Connect with us

Nasional

Langgar Kode Etik, KPK Pecat Pengawal Tahanan Idrus Marham

Published

on

Kabiro Humas KPK, Febri Diansyah. (Foto: istimewa)

Geosiar.com, Jakarta – Pengawal tahanan yang mengawal terdakwa kasus suap PLTU Riau-1, Idrus Marham dipecat oleh Komisi Pemberantas Korupsi (KPK) karena terbukti melakukan pelanggaran disiplin.

Hal ini dibenarkan oleh Kabiro Humas KPK, Febri Diansyah saat ditemui di Gedung KPK, Selasa (16/7/2019). Febri mengatakan bahwa pengawal berinisial M diberhentikan lantaran terbukti melanggar peraturan Kode Etik KPK.

“Pimpinan memutuskan Saudara M pengawal tahanan tersebut diberhentikan dengan tidak hormat karena terbukti melakukan pelanggaran disiplin sebagaimana yang diatur di Peraturan tentang Kode Etik KPK dan aturan lain yang terkait,” tutur Febri Diansyah, Selasa (16/7/2019).

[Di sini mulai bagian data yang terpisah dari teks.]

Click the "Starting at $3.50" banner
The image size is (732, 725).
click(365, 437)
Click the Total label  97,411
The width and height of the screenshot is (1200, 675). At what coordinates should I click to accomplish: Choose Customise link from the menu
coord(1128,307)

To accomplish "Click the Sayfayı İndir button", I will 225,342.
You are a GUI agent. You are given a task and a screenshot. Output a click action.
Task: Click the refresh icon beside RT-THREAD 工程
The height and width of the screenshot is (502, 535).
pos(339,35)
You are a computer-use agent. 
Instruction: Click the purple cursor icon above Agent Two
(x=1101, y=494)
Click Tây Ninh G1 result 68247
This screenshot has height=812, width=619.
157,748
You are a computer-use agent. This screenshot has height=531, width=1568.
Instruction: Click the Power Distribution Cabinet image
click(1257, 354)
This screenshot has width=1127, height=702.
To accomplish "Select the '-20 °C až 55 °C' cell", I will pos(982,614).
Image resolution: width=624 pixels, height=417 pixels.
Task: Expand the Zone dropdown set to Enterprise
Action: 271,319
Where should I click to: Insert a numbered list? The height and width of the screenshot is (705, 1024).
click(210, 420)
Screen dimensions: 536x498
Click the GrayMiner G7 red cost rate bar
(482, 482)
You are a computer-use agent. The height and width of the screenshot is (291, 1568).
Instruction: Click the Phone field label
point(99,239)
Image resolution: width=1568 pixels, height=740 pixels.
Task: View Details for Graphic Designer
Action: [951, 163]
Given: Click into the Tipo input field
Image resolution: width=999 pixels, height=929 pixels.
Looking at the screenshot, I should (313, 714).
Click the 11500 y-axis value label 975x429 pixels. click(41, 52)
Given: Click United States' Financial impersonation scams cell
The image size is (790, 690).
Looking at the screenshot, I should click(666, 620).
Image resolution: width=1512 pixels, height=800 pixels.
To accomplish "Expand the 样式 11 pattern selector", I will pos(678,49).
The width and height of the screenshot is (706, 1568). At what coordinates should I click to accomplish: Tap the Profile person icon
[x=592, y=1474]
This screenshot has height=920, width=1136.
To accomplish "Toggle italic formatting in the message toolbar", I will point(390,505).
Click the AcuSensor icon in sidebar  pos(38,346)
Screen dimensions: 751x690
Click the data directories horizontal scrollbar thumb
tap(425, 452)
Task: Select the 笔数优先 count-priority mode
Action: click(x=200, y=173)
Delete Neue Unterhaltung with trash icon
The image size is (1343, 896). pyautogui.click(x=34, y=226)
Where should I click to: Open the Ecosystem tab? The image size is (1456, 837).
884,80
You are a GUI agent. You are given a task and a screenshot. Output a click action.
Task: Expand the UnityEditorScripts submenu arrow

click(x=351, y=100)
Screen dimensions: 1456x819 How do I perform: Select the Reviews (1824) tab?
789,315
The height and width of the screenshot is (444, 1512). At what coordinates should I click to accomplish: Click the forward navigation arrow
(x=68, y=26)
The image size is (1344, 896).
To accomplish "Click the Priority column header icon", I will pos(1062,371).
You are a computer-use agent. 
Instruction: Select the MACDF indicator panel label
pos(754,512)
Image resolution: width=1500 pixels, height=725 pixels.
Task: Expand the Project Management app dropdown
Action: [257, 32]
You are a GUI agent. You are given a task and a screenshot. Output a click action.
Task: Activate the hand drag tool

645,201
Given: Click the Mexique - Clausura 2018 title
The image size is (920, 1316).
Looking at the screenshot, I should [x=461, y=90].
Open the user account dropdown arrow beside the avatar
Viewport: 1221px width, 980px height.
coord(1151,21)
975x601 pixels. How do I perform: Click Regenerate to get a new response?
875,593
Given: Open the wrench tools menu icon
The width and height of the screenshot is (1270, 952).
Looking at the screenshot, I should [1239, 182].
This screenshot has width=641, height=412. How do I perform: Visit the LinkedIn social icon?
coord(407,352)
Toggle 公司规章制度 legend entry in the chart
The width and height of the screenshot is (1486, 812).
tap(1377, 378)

Febri mengatakan pemecatan itu dilakukan setelah pengawas internal (PI) KPK melakukan pemeriksaan terhadap saksi dan bukti elektronik.

“Perlu kami tegaskan, proses pemeriksaan dan penelusuran informasi ini dilakukan sendiri oleh PI KPK dengan cara pemeriksaan terhadap pihak-pihak yang mengetahui dan mempelajari bukti-bukti elektronik yang telah didapatkan,” jelasnya.

Pemecataan ini dilakukan lantaran KPK menerapkan sistem ‘zero tolerance’ terhadap pelanggaran. Oleh karena itu, KPK berupaya memberikan pengarahan disiplin kepada seluruh pengawal tahanan.

“Hal ini sekaligus sebagai bentuk upaya pencegahan yang dilakukan secara terus menerus,” lanjutnya.

Kasus ini berawal dari dugaan Ombudsman terkait adanya maladministrasi dalam pengawalan Idrus Marham ketika berobat ke RS MMC, Jakarta, pada Jumat (21/6/2019). Namun pada saat itu, Idrus terlihat tengah berada di kawasan coffee shop RS MMC Jakarta selepas salat Jumat yang, menurut Ombudsman, tidak ada lagi tindakan medis yang dilakukan pada Idrus.

Lebih lanjut, Ombudsman memeriksa rekaman CCTV yang menunjukkan kegiatan Idrus selama di kawasan RS MMC, termasuk dalam coffee shop. Dalam rekaman CCTV, Idrus tak memakai rompi tahan dan borgol serta menggunakan ponsel milik seseorang.

Selain itu, Idrus terlihat mengobrol dengan sejumlah orang dimana ada rentang waktu saat pengawal tahanan tidak berada mendampingi Idrus. Oleh karena itu, PI KPK mengadakan pemeriksaan keseluruhan terhadap pengawal terkait yang berakhir dengan pemecatan.